4 December 2025 - 21 February 2026

PRESS RELEASE

The joint exhibition of Jakub Gulyás (1980) and Simona Janišová (1985) at FOG Gallery explores transformations brought about by time, motion, and elemental forces. Ceramics, photography, and video meet within a shared space of transition, where light and darkness, solidity and liquidity, or emergence and dissolution do not appear as opposites, but as states that continually flow into one another.

Simona Janišová’s sculptures Dead Girl Walking and Alive and Standing embody two phases of material and existential change. Each is displayed in a separate room, yet together they generate tension and interaction, as if observing one another across the gallery and assigning each other new meanings. Clay carries the memory of gesture, and fire alters only its form, not its essence. Just as lava hardens into stone, her sculptures are not modeled as definitive shapes, but as objects in motion.

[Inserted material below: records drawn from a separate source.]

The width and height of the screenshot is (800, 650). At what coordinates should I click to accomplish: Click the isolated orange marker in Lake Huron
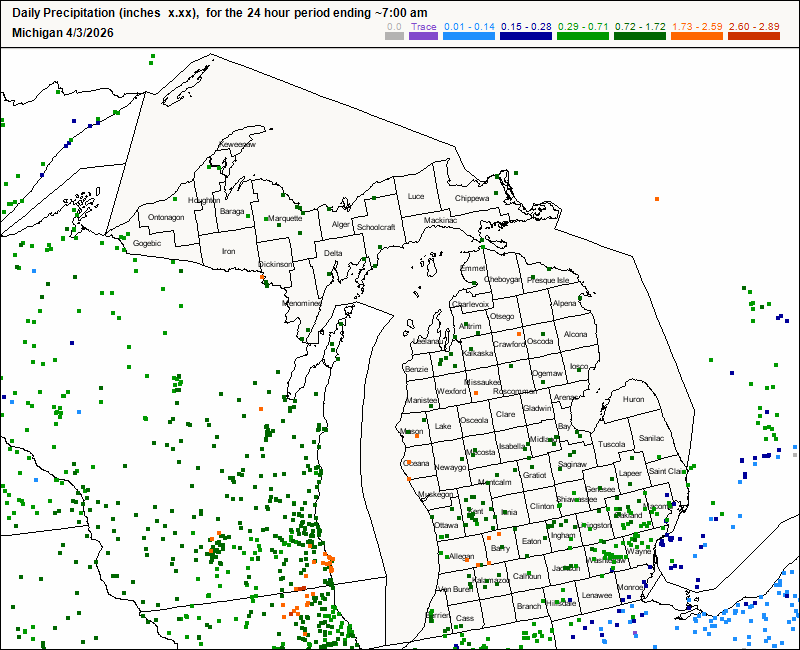tap(657, 199)
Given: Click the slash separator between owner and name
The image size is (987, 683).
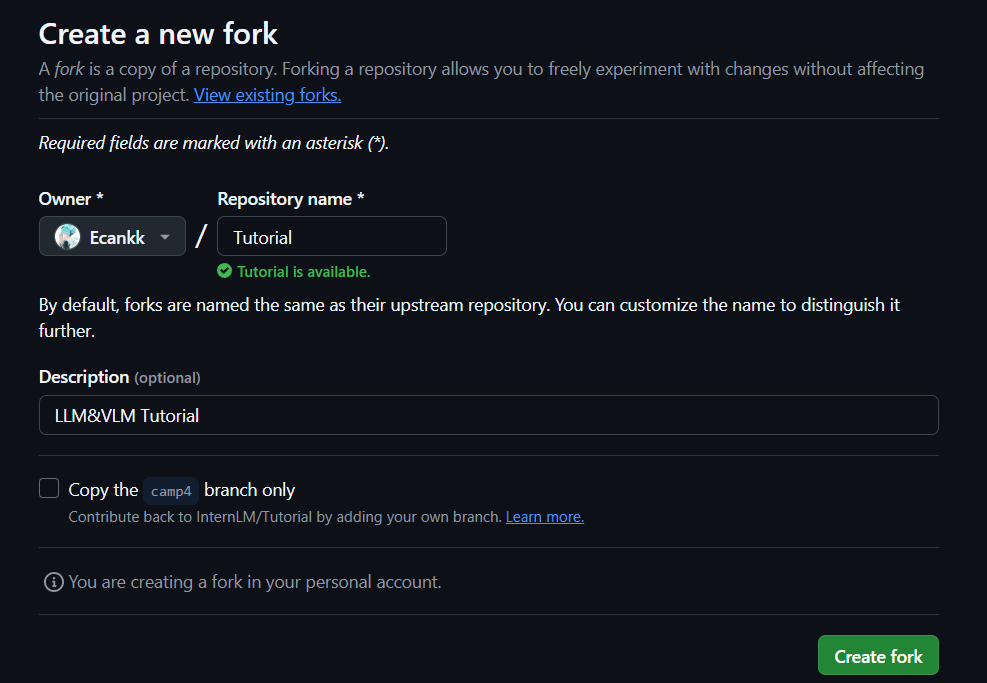Looking at the screenshot, I should [201, 237].
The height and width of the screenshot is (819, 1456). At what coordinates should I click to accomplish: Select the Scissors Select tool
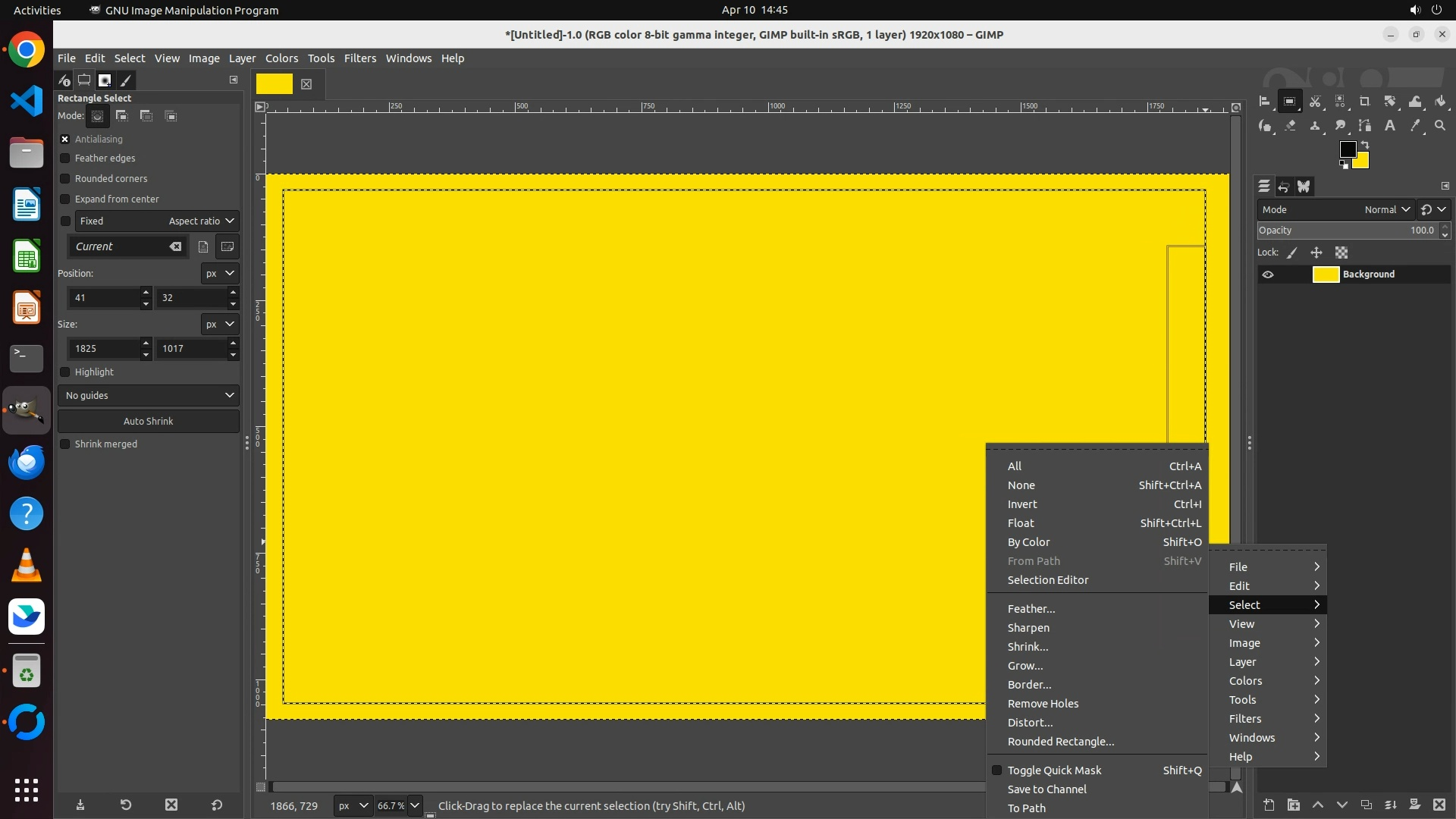[1315, 102]

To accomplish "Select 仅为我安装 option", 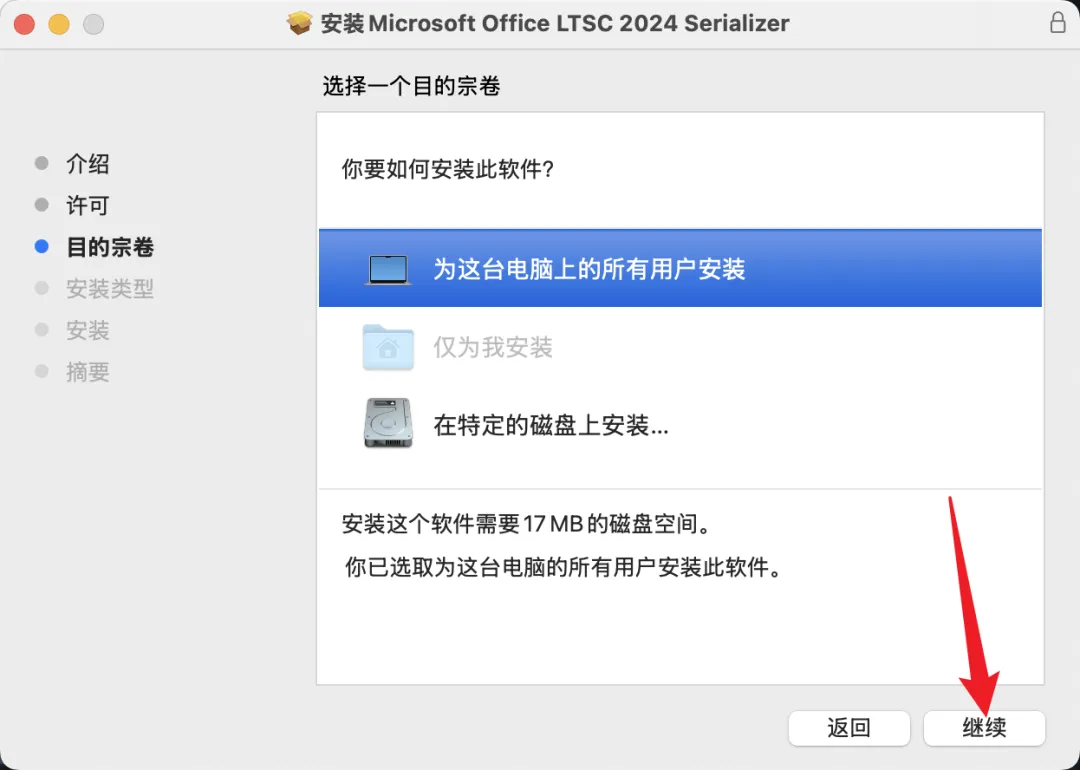I will click(680, 347).
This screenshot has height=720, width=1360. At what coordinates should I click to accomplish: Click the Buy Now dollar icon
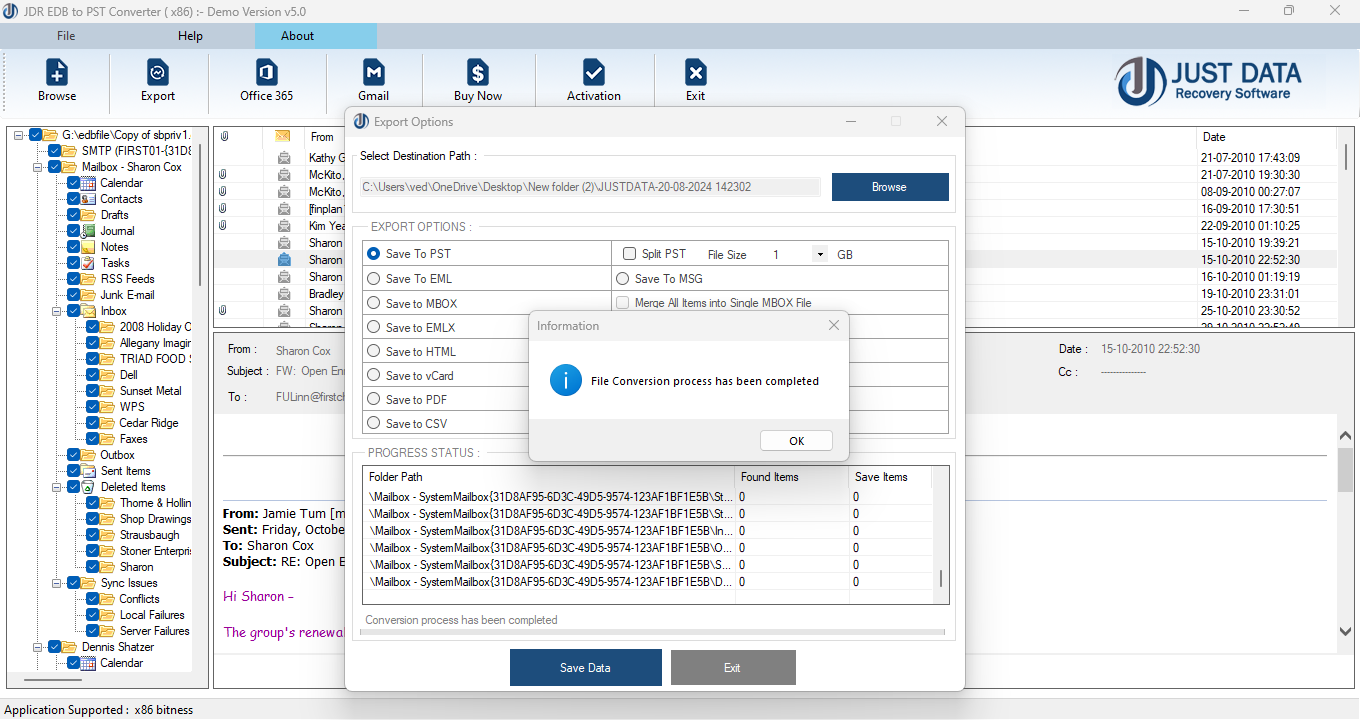coord(479,78)
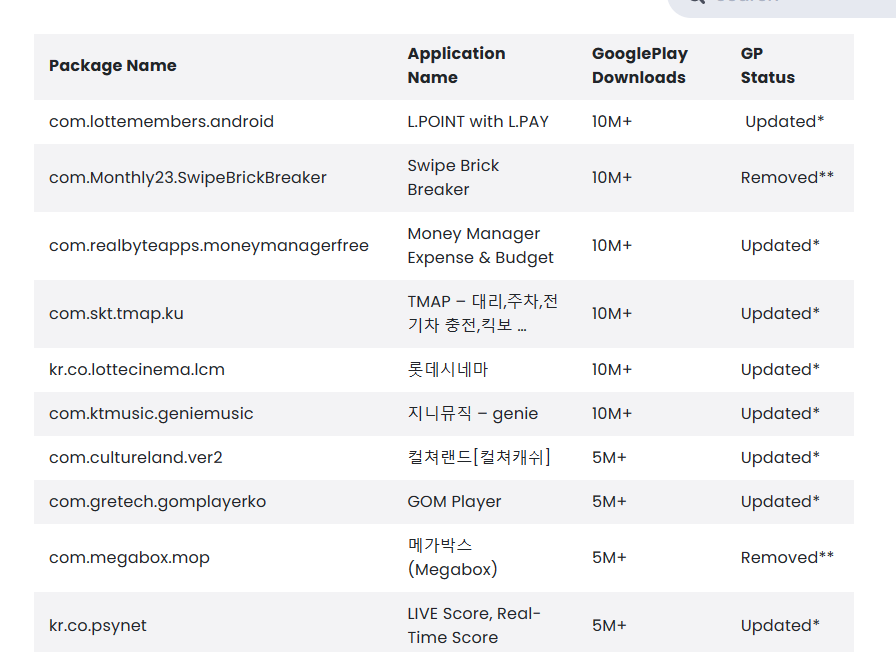Click the com.ktmusic.geniemusic package name
This screenshot has height=652, width=896.
151,414
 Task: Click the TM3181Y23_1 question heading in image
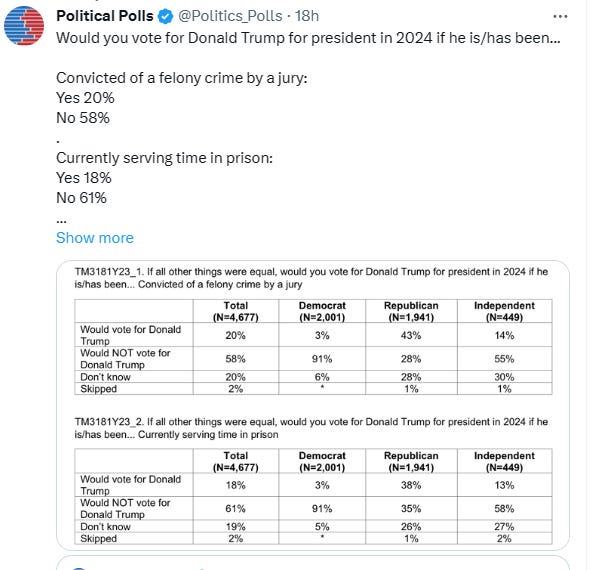[x=311, y=278]
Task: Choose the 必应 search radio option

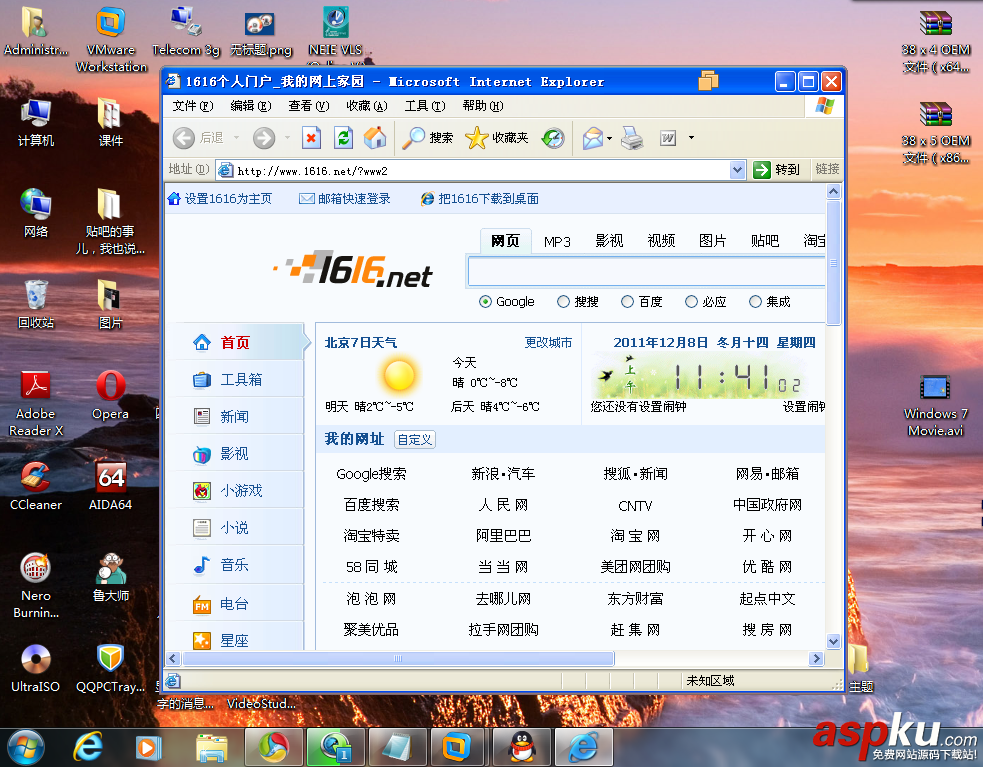Action: 691,302
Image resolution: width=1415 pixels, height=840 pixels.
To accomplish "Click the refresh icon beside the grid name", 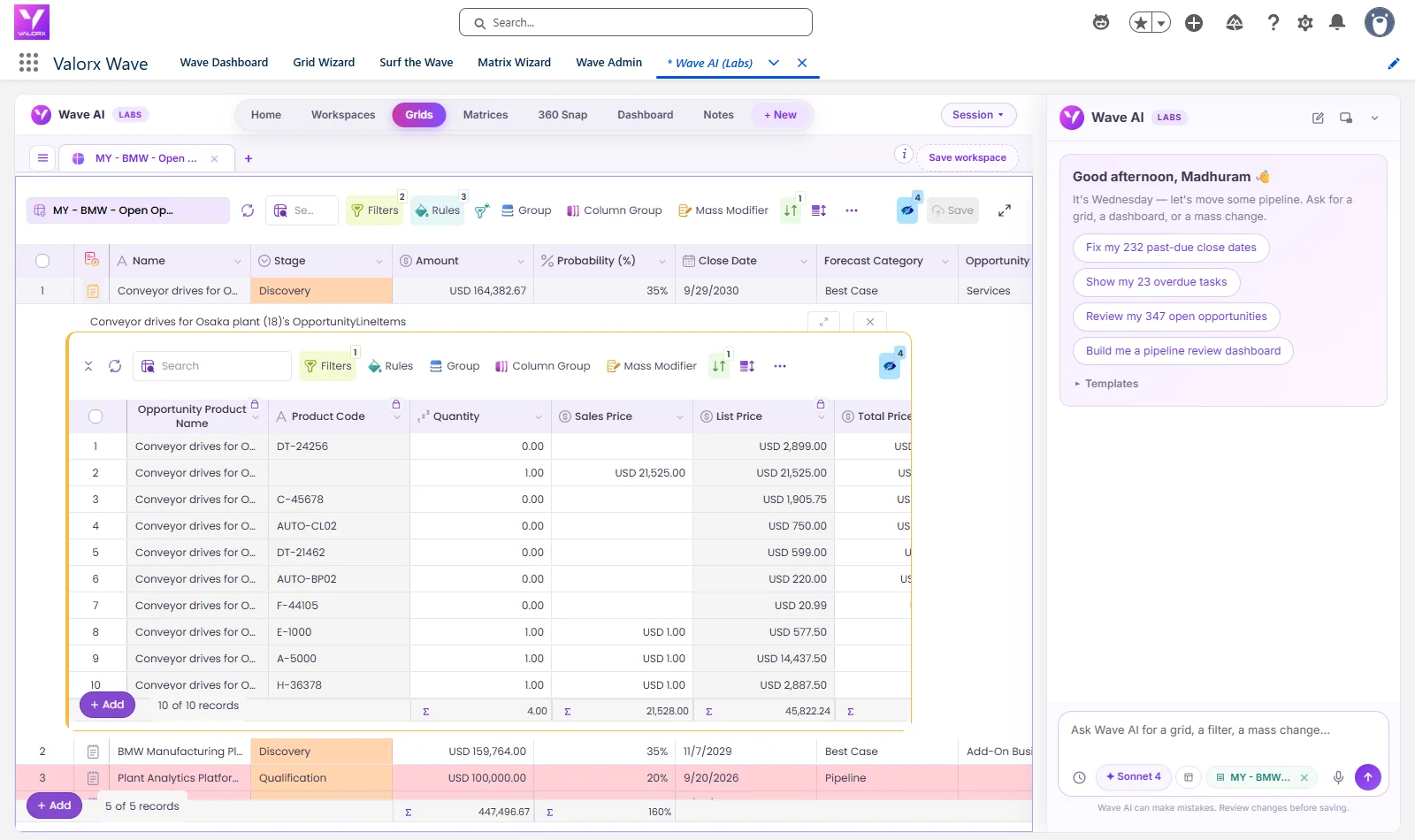I will click(x=248, y=210).
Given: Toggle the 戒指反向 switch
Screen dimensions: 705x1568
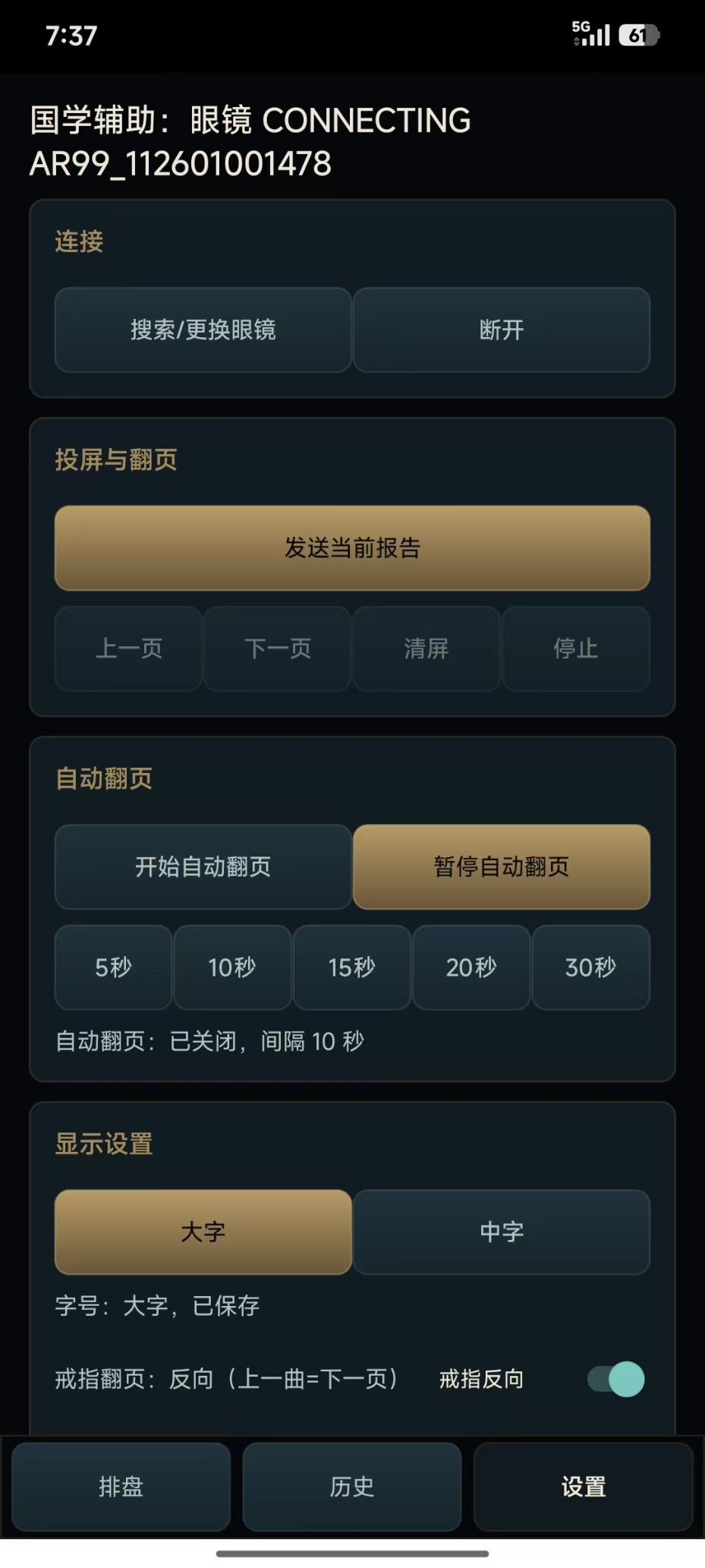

They are records of a process in which destruction becomes purification.

The images of Jakub Gulyás operate with the same rhythm. His large-scale photographs depict ice, water, and rock formations as landscapes of constant flux. What is solid was once liquid, and what is liquid may solidify at any moment. His video of breaking waves develops this principle even more explicitly: the flow is ongoing, and form is born and dissolved every second. Here, light and shadow do not collide as opposites but as two sides of the same substance. This phenomenon is illustrated by one of the smaller photographs, showing the sun’s glow and dusk coexisting simultaneously without negating one another.

Within the context of the two artists’ works, contrast does not arise, continuity does. What is water in one space becomes stone in another; what stands still in one piece begins to move in the next. The artworks are placed in an imagined dialogical relationship. They interpret, influence, and converse with each other, shifting themselves into new layers of meaning. They mould a fluid spectrum, a boundary that is not fixed, for it too is subject to movement. The exhibition is not a reference to literal current, but to the state of “in-between”. The moment when something breaks, spills, or reshapes. Matter changes, yet never ceases to be what it was, just as darkness is nothing more than the absence of light.